El estanque del Retiro
Desde los pisos altos de Menéndez y Pelayo, se ve cabalgar al rey Alfonso XII sobre las frondas del Retiro, elevado sobre su pedestal, contemplando la popular algarabía de las barcas en el gran estanque, rodeado por una columnata al germánico gusto en la que dejaron sus eclépticas huellas los escultores clásicos de su tiempo, siendo la estatua ecuestre privilegio de don Mariano Benlliure.La columnata, plagiada según el malicioso Répide del monumento al emperador Guillermo I que existe en la ciudad de Coblenza, es un lugar acogedor, solarium para la tercera edad, paseo de la clase de tropa, escenario de juegos infantiles y escarceos adolescentes junto a los frisos que representan los mitológicos esfuerzos de El pacificador.
Vestigio de un pasado grandioso, saqueado, pisoteado y disminuido a través de su tormentosa existencia, el Buen Retiro que eligió la realeza para su esparcimiento y heredó el pueblo para su disfrute, guarda en su seno misterios insondables, laberintos, ruinas, evocaciones, fantasmas de variopinto hectoplasma, alguno ecuestre corno el del omnipotente conde-duque de Olivares que imaginó parque y palacio, teatro y juguete para que entretuviera sus jornadas el buen rey Felipe IV y no se preocupase por los graves asuntos del Gobierno que estaban en buenas manos.
Con Lope y Calderón, bailes y cañas, toros, naumaquias y jaranas palaciegas, alegrose el real sitio creado en el prado de San Jerónimo, lugar de retiro espiritual del severo Felipe Il.
El estanque grande se cuenta entre los escasos supervivientes al paso de los siglos, aunque sus riberas hayan sufrido toda clase de transformaciones. En él se dieron portentosos torneos navales y probaron sus actitudes para el almirantazgo aristocráticos marinos de agua dulce.

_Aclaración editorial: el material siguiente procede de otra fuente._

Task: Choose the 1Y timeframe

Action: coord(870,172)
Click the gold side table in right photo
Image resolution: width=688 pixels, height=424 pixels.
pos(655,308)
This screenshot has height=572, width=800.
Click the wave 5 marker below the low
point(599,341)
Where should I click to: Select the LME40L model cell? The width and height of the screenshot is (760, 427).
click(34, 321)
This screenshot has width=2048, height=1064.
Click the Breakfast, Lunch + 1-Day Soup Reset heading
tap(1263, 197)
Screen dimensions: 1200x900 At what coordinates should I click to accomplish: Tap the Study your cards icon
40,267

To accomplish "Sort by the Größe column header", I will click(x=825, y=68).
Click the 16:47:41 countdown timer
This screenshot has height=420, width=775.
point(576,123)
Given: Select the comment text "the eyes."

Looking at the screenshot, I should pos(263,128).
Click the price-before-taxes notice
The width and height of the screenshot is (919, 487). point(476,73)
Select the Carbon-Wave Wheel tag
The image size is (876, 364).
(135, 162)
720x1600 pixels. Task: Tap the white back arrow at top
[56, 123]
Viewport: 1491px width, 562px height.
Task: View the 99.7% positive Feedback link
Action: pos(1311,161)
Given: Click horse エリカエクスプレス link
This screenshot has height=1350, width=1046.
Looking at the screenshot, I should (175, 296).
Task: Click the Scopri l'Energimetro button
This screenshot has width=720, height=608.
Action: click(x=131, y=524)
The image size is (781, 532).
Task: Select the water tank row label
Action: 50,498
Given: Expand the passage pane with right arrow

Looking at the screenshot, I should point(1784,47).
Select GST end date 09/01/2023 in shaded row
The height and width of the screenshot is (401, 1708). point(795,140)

Todo en el primitivo Retiro, de cuyo palacio quedan el vecino casón y el Museo del Ejército, estaba diseñado para el placer y la holganza, para el ocio y el juego. En 1631 quedaban inaugurados el estanque y el gallinero, pajarera de aves exóticas y multicolores.
La noche de San Juan de 1639, aniversario de la inauguración del estanque, el palco dispuesto para recibir a la familia real fue derribado por una violenta tromba de agua, unos minutos antes de que sus sagradas personas lo ocupasen. Al año siguiente en la misma fecha un viento huracanado barrió el escenario y la prevista naumaquia naufragó, yéndose a pique las frágiles barquichuelas de muchos nobles y arruinándose la complicada maquinaria teatral. En los carnavales de 1641 ardió por fin el palacio y se quemaron sus dos torres principales y uno de sus lienzos.
La sabiduría popular dedujo de estos indicios la caída del conde-duque y el fin de su valimiento, diciendo que en la primera ocasión había dado en agua, la segunda en aire, la tercera en fuego y la cuarta habría de dar en tierra con la privanza del aristócrata, lo que ocurriría dos años después.
En la turbulenta historia del parque dejaron su rastro con especial vesania las tropas napoleónicas que lo convirtieron en su cuartel general, más tarde, en 1812, los ingleses, más prácticos, volaron la real fábrica de porcelana de la China, según los rumores para eliminar tan ingrata competencia a sus manufacturas.
El apogeo del retiro actual se sitúa en el ecuador de la mañana del domingo, cuando invaden sus riberas, orquestas multiraciales, grupos folclóricos, titiriteros de los más variados acentos, artesanos de bicicletas de alambre en miniatura, echadores de cartas, retratistas al minuto y otros hijos de la reconversión, el paro o la bohemia. Las viejas falúas hacen sonar su sirena para apartar a los sudorosos galeotes de su proa y realizan su eterna travesía circular pasando una y otra vez junto al historiado embarcadero, templete consagrado a una deidad marítima en el exilio.